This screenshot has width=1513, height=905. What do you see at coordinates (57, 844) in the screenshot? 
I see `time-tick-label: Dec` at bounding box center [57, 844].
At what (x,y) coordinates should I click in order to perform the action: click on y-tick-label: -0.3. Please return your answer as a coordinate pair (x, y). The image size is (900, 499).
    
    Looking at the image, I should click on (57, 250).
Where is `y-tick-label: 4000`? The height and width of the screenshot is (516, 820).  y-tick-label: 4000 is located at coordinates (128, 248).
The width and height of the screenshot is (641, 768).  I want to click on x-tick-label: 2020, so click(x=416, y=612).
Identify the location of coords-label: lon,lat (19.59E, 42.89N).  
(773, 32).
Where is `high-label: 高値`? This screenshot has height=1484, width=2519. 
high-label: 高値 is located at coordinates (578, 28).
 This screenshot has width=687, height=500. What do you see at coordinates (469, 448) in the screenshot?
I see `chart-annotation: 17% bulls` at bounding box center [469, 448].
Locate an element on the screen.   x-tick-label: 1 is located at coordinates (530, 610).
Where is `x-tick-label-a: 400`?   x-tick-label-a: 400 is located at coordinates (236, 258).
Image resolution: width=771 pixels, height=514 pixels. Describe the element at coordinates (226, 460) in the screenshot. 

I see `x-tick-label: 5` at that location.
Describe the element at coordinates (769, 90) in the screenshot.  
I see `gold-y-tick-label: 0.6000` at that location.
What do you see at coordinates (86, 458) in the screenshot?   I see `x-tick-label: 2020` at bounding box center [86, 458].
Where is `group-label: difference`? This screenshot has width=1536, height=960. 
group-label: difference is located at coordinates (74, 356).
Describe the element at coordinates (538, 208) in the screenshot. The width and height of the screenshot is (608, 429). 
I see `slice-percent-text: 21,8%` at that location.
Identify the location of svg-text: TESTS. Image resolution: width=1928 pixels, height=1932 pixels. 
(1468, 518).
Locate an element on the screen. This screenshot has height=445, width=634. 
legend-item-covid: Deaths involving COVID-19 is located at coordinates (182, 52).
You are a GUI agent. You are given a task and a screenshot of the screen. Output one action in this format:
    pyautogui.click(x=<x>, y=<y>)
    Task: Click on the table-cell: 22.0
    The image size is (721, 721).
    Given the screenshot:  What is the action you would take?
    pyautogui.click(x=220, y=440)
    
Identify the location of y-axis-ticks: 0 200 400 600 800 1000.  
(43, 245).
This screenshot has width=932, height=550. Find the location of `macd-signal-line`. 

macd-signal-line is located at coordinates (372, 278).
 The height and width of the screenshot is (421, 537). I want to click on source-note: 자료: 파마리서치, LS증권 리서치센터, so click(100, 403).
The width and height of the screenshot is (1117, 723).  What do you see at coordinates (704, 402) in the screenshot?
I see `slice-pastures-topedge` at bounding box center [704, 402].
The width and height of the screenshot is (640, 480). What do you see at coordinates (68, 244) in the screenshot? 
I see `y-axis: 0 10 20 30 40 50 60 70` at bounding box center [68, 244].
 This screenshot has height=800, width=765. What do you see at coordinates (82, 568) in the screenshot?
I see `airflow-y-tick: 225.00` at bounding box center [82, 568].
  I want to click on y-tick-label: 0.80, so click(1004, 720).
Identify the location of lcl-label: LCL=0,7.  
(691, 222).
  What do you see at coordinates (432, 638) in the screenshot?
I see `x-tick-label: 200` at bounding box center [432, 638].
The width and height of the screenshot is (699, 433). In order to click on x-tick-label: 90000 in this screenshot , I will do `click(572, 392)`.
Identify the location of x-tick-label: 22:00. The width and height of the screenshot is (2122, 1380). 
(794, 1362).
################
* _Your assignment_: Reproduce the records exactly as they stand, from the line that contains "has width=1536, height=960." up to and including the line that contains "I want to click on y-tick-label: 0.80, so".

* _Solution for this exercise_:
Where is `group-label: difference`? This screenshot has width=1536, height=960. 
group-label: difference is located at coordinates (74, 356).
Describe the element at coordinates (538, 208) in the screenshot. The width and height of the screenshot is (608, 429). 
I see `slice-percent-text: 21,8%` at that location.
Identify the location of svg-text: TESTS. Image resolution: width=1928 pixels, height=1932 pixels. 
(1468, 518).
Locate an element on the screen. This screenshot has height=445, width=634. 
legend-item-covid: Deaths involving COVID-19 is located at coordinates (182, 52).
You are a GUI agent. You are given a task and a screenshot of the screen. Output one action in this format:
    pyautogui.click(x=<x>, y=<y>)
    Task: Click on the table-cell: 22.0
    The image size is (721, 721).
    Given the screenshot:  What is the action you would take?
    pyautogui.click(x=220, y=440)
    
Identify the location of y-axis-ticks: 0 200 400 600 800 1000.  
(43, 245).
This screenshot has width=932, height=550. Find the location of `macd-signal-line`. 

macd-signal-line is located at coordinates (372, 278).
 The height and width of the screenshot is (421, 537). I want to click on source-note: 자료: 파마리서치, LS증권 리서치센터, so click(100, 403).
The width and height of the screenshot is (1117, 723).  What do you see at coordinates (704, 402) in the screenshot?
I see `slice-pastures-topedge` at bounding box center [704, 402].
The width and height of the screenshot is (640, 480). What do you see at coordinates (68, 244) in the screenshot? 
I see `y-axis: 0 10 20 30 40 50 60 70` at bounding box center [68, 244].
 This screenshot has height=800, width=765. What do you see at coordinates (82, 568) in the screenshot?
I see `airflow-y-tick: 225.00` at bounding box center [82, 568].
  I want to click on y-tick-label: 0.80, so click(1004, 720).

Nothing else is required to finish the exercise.